Lines with the word "Oktober" are the answer; copy each of them from the data below.
*** Opening Task inputs ***
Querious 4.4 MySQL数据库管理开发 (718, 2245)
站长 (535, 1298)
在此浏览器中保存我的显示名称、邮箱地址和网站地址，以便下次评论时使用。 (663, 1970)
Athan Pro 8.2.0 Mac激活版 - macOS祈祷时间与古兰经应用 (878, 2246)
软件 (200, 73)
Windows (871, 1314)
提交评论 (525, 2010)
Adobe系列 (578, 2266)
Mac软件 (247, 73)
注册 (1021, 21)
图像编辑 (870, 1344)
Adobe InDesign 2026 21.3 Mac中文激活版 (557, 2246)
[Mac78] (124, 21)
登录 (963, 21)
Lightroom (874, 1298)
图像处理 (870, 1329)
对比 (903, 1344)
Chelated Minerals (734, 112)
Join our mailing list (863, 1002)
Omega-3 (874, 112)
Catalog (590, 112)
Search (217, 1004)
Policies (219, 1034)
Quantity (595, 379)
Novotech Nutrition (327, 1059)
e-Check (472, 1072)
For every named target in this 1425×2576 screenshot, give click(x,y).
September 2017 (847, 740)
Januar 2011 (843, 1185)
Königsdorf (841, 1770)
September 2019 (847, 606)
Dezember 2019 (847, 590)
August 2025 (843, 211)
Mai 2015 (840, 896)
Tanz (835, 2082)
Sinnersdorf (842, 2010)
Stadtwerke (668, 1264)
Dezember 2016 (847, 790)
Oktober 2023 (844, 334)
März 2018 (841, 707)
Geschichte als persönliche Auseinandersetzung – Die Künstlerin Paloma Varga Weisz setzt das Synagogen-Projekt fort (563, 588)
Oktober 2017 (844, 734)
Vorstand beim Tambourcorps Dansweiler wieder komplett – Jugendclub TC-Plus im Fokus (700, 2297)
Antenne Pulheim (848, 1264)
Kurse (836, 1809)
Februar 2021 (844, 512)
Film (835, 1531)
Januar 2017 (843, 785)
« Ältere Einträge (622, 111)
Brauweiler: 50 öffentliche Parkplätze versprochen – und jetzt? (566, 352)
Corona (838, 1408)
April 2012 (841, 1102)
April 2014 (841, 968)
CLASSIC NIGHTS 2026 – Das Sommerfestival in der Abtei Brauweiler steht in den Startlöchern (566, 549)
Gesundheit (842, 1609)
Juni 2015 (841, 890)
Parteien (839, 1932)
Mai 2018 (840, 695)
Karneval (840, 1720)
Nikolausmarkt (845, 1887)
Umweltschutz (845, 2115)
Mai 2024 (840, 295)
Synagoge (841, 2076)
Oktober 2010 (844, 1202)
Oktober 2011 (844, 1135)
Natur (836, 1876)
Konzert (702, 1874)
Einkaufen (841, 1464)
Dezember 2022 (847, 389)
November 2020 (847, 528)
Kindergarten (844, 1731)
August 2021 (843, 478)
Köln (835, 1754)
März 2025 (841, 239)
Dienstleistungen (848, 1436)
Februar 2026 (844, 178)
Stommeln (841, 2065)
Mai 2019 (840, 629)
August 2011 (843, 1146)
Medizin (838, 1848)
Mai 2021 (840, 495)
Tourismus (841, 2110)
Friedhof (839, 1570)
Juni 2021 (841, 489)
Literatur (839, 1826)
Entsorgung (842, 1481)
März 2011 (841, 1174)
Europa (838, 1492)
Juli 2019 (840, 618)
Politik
*** Closing Task inputs ***
Written response:
Oktober 2023 (844, 334)
Oktober 2017 (844, 734)
Oktober 2010 (844, 1202)
Oktober 2011 (844, 1135)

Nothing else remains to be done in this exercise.